An Interview with Big Brother Guest Ragan Fox
Ann Johnson / Cal State University, Long Beach

ragan-fox

Big Brother House guest and professor Ragan Fox

In Summer 2010, my co-worker, Professor Ragan Fox, was a houseguest on Big Brother 12. My FlowTV column on this experience (Aug. 27, 2010) drew the attention of Ragan’s fans and haters, and soon they filled the comments sections with an intense debate about how Ragan behaved on the show and the appropriate performance of gay identity. Now Ragan is out of the house, back on campus, and ready to talk.

Ann Johnson: Going into the program, what were your expectations regarding how much control you would have over your public image? Did you experience more or less control than you expected?

Ragan Fox: I expected to have very little control over my public image. I’m a connoisseur of reality television, so I’m used to hearing reality TV participants claim that they were unfairly edited by production or vilified by the public. Just to be clear, I’m not saying that I was unfairly edited—only that cries of undeserved or misrepresentative editing is a common refrain among reality show characters. I’m also familiar with a lot of scholarship about reality TV, in which media researchers argue that reality programming perpetuates myths about race, sexuality, gender, and social class. I was, therefore, not expecting to have much control over how I was portrayed, nor did I expect to have any say in how I was received by the audience.

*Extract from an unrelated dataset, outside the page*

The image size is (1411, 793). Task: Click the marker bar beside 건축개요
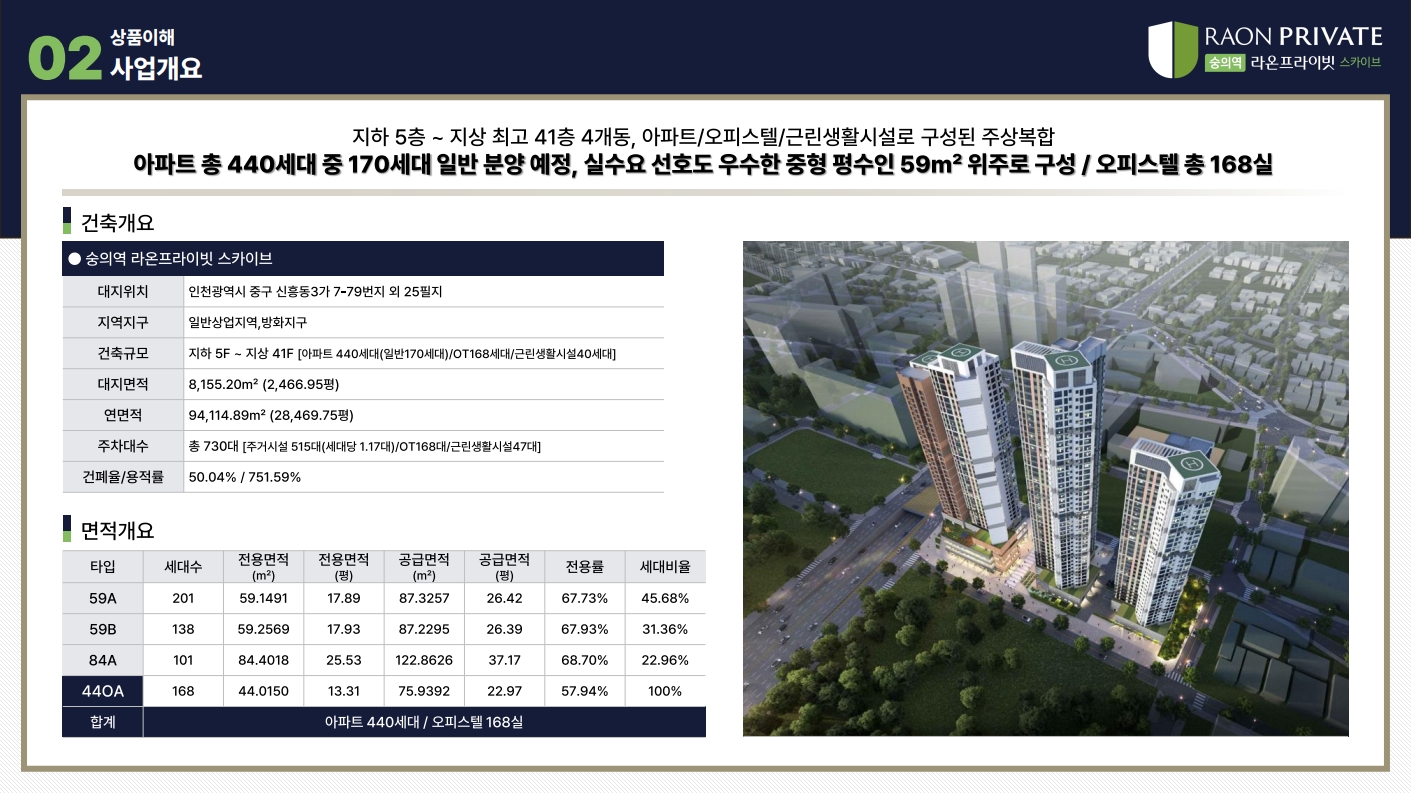coord(67,222)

Coming into the Big Brother experience, I figured that viewers would respond to my character as people have always responded to me. I am and have always been a polarizing person. People either love or hate me; and they tend to express this love and hate in very passionate ways. My goal was to be nothing more or less than who I am every day of my life. Being true to myself was the only element I was able to control while I was in the Big Brother house.

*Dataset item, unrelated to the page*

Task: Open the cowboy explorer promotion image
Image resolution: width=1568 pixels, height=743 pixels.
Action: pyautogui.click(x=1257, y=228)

AJ: The producers exercise near total control over the houseguest’s living conditions. Did you feel a need to give the producers what they wanted, to please them so they wouldn’t mess with you?

RF: I never felt that my personality was constrained by production. Other than the unrealistic aspects of living in the house, like sequester and food competitions, Big Brother is, in my mind, the realest reality show out there. What you see is what you get; none of our interactions are scripted. And, unlike other reality show contestants, I believe we all got pretty terrific edits, in which, for better and worse, we were shown as 3-dimensional people.

BB cast

Cast of Big Brother 12

AJ: What is your relationship with your fans like?

RF: The fans are awesome. I even have love for the haters because I appreciate their investment in the show. Because Big Brother fans can watch us 24-hours-a-day, our fans are unique and particularly vociferous. I’ve often heard Big Brother’s fan base described as the Trekkies of reality TV, meaning they are super-fans who see their love of the show as an extension of their identities. The average Survivor competitor has a few hundred Twitter followers; most people in the BB12 cast have well over 10,000. Survivor has a significantly larger audience, but Big Brother fans tend to be a lot more dedicated. All in all, I try not to take any of the fanaticism too seriously; because if you believe the love, you also have to believe the hate.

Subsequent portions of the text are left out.